Abraham Louis “Bram” Schneiders (1 October 1925 — 2 July 2020) was a Dutch writer and diplomat. He was ambassador of the Netherlands to Cameroon, Equatorial Guinea, Central African Republic, Gabon, Chad (1979-1982), Zimbabwe (1982-1986); New Zealand, Fiji, Tonga; Samoa (1986-1990) and Tuvalu (1987-1990).

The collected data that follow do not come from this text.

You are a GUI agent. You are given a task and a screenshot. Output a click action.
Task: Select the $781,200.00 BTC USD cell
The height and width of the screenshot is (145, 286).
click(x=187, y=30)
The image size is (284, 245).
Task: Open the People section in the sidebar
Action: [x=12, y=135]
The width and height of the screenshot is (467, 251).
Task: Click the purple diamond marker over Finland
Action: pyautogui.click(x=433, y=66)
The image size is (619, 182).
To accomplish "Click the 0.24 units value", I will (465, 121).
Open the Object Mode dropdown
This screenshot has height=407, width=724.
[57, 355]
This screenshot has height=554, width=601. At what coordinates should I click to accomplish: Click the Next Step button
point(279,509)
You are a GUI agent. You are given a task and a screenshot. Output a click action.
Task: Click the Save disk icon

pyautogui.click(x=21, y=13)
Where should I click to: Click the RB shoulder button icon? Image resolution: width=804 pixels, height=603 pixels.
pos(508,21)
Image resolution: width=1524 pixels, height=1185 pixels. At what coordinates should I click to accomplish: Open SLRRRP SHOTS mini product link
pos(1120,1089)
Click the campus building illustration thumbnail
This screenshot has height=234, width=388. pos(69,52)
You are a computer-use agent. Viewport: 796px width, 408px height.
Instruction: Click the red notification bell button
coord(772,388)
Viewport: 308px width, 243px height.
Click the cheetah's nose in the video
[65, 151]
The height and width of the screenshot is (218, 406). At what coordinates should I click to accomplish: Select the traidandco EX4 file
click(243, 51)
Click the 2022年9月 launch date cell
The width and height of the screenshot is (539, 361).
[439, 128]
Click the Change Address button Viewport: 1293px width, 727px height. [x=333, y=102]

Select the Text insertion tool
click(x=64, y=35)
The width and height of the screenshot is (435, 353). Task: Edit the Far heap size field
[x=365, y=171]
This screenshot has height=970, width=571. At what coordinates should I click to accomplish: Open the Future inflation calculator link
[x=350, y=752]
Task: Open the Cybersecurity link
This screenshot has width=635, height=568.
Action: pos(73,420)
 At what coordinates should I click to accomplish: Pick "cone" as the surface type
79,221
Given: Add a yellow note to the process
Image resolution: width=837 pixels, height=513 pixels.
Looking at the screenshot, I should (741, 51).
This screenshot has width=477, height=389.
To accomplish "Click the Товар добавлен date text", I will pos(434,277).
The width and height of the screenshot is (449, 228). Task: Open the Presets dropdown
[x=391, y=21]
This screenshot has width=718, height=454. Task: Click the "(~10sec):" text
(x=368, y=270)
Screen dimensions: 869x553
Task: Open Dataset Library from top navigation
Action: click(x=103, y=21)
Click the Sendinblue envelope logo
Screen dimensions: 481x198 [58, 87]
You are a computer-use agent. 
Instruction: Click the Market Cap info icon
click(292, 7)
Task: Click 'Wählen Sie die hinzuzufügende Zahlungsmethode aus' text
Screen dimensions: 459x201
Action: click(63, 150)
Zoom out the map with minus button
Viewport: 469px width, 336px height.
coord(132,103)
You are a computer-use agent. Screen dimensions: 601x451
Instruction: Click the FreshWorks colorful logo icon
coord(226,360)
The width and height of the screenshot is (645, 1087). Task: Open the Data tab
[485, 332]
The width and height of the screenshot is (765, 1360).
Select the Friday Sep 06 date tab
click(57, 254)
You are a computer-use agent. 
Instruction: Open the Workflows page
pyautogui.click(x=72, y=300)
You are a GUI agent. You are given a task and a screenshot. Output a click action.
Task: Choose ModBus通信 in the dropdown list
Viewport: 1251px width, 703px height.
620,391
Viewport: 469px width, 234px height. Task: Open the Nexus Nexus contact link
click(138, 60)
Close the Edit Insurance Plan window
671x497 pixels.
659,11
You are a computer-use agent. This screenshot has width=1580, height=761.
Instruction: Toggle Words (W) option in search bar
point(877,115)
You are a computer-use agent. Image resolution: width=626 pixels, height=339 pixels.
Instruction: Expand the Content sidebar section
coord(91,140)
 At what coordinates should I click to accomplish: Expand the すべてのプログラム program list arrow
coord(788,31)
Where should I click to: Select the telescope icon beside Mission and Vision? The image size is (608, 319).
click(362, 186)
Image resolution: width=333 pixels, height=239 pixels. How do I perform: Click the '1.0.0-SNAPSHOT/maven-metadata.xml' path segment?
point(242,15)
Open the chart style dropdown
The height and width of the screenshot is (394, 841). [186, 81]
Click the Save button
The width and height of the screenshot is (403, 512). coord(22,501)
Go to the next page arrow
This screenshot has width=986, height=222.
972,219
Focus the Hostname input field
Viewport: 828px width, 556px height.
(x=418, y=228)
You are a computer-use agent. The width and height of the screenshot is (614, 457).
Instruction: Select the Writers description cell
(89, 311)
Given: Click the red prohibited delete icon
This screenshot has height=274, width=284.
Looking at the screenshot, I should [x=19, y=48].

As writer he had pseudonyms Drievoeter and A. van Anders.

== Career ==
Schneiders was born in Castricum as son of Louis Abraham Schneiders (1893-1956), who was a medical doctor since 1931 at the GG&GD in Rotterdam, and Anna Margaretha Dorothea Schlüter (1897-1992). He studied Dutch East Indies Jurisprudence at the University of Utrecht and Leiden. He served in the army between 1948 and 1950 in Indonesia during the Indonesian National Revolution. Subsequently, he worked at the Ministry of Education, Arts and Sciences, as deputy secretary of the Board of Curators of the Leiden University. From 1964 until his retirement in 1990 he worked at the Ministry of Foreign Affairs. He held positions at the Dutch embassies in Nigeria, Lagos (1969-1973) and Indonesia (1973-1977). From 1978 to 1979 he was a spokesman for the Ministry of Foreign Affairs. Thereafter he was ambassador of the Netherlands to Cameroon, Equatorial Guinea, Central African Republic, Gabon; Chad (1979-1982; based in Yaoundé), Zimbabwe (1982-1986); and based in Wellington to New Zealand, Fiji, Tonga; West-Samoa (1986-1990) and Tuvalu (1987-1990).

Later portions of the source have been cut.